3-D lidar echo decomposition based on particle swarm optimization
作者单位
南京大学 电子科学与工程学院 立体成像实验室, 南京 210046
摘要
为了提高3维激光雷达回波分解的精度和准确度, 采用粒子群算法与最小二乘法相结合的方法, 分析了激光雷达回波分解原理以及粒子群算法原理, 研究了粒子群算法在激光雷达回波信号分解中的应用;进行了理论分析与实际数据验证, 取得了实际激光雷达回波数据的分解结果。结果表明, 采用粒子群算法与最小二乘法相结合的分解方法, 激光雷达回波可以更高精度地分解为一系列单个波形的叠加, 并获得了延时、强度及脉宽等参量, 拟合度提高至0.989, 一定程度上抑制了噪声的干扰。该算法可以有效提高激光雷达回波分解的精度。
Abstract
In order to improve accuracy and precision of lidar echo decomposition, the theory combining particle swarm optimization algorithm with the least squares method was used and the principles of lidar echo decomposition and particle swarm optimization algorithm were analyzed. The application of particle swarm optimization algorithm in lidar echo decomposition was studied. After theoretical analysis and experimental verification, real data of decomposition experiment was gotten. The results show that lidar echo can be decomposed into a series of single waveform by the combining method. The fitting degree was improved to 0.989 by using the parameters of time delay, intensity and pulse width. It may reduce noise interference to some extent.
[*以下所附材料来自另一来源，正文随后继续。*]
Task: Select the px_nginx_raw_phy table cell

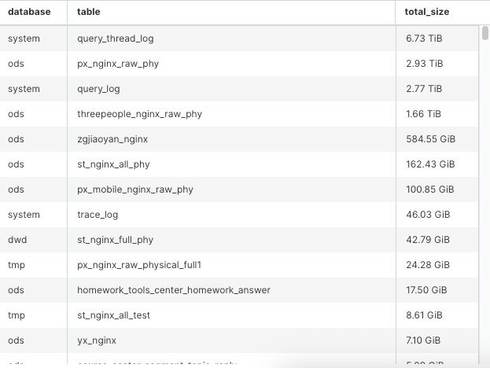Action: [118, 64]
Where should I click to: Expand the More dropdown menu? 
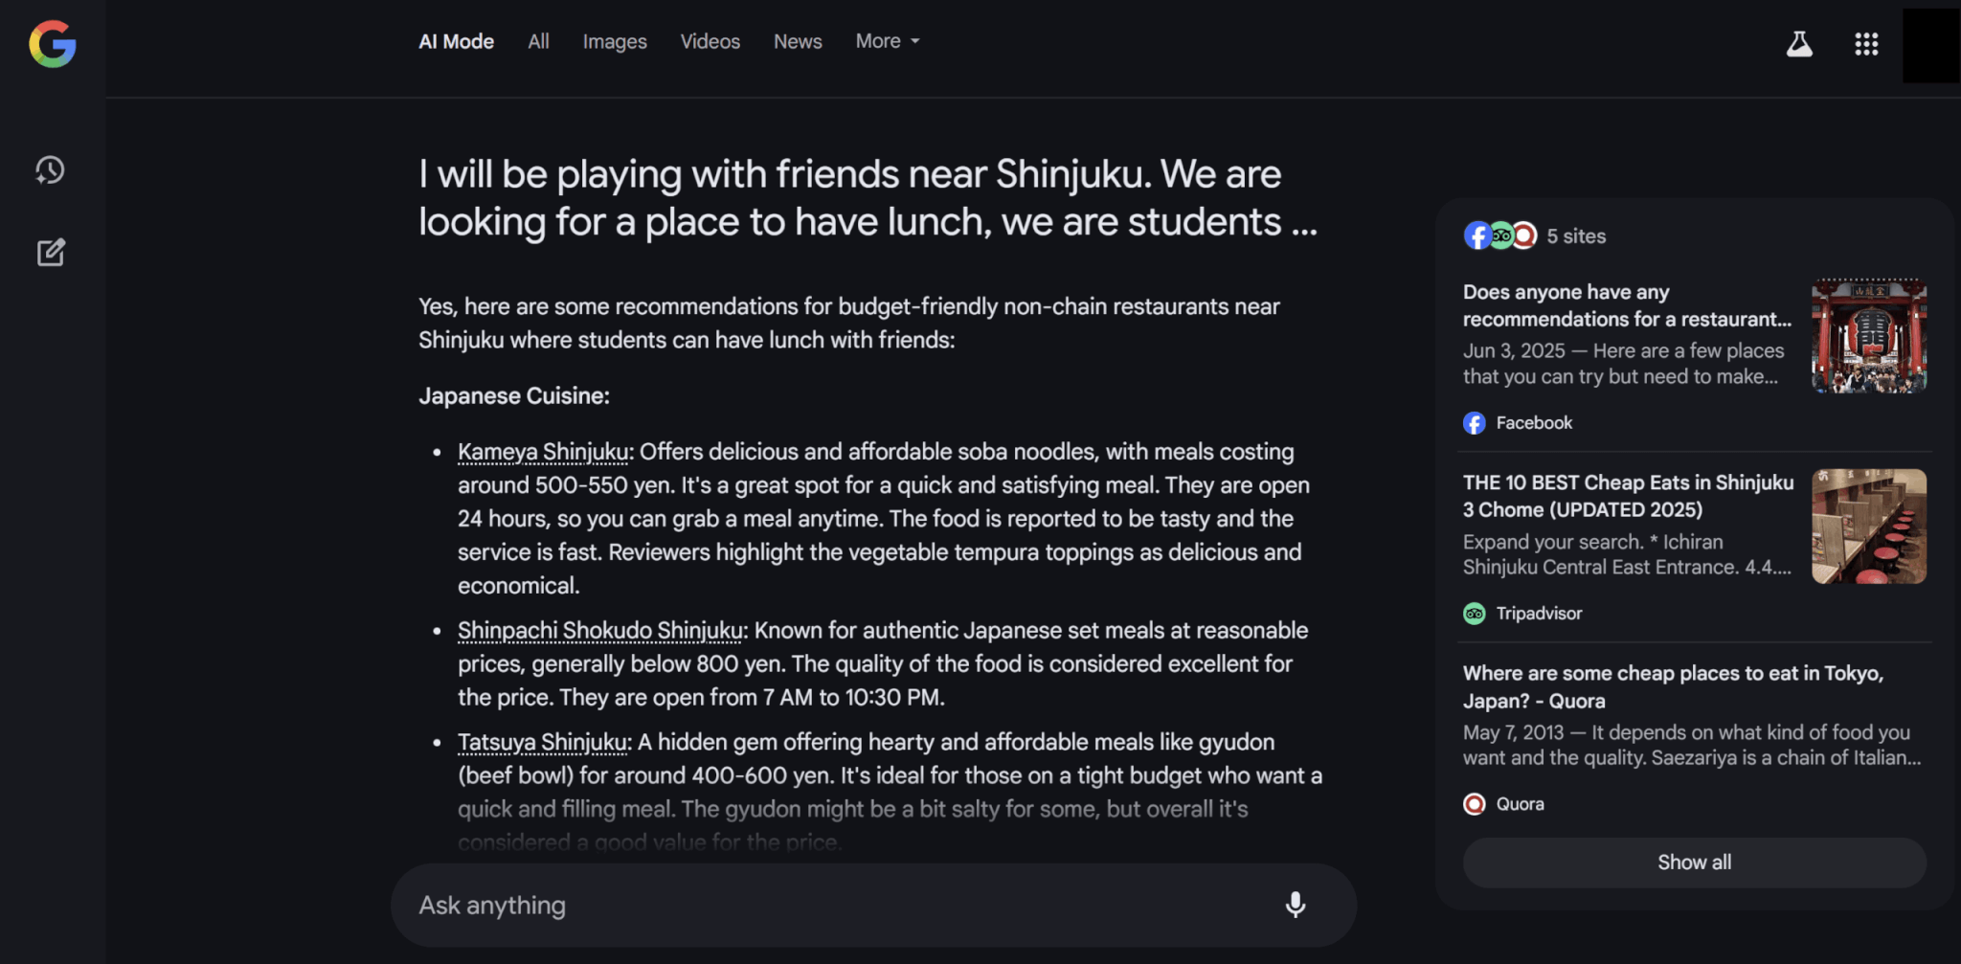point(888,41)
The result shows this algorithm is effective and feasible.

戴璨, 王元庆, 徐帆. 基于粒子群算法的3维激光雷达回波分解[J]. 激光技术, 2016, 40(2): 284. DAI Can, WANG Yuanqing, XU Fan. 3-D lidar echo decomposition based on particle swarm optimization[J]. Laser Technology, 2016, 40(2): 284.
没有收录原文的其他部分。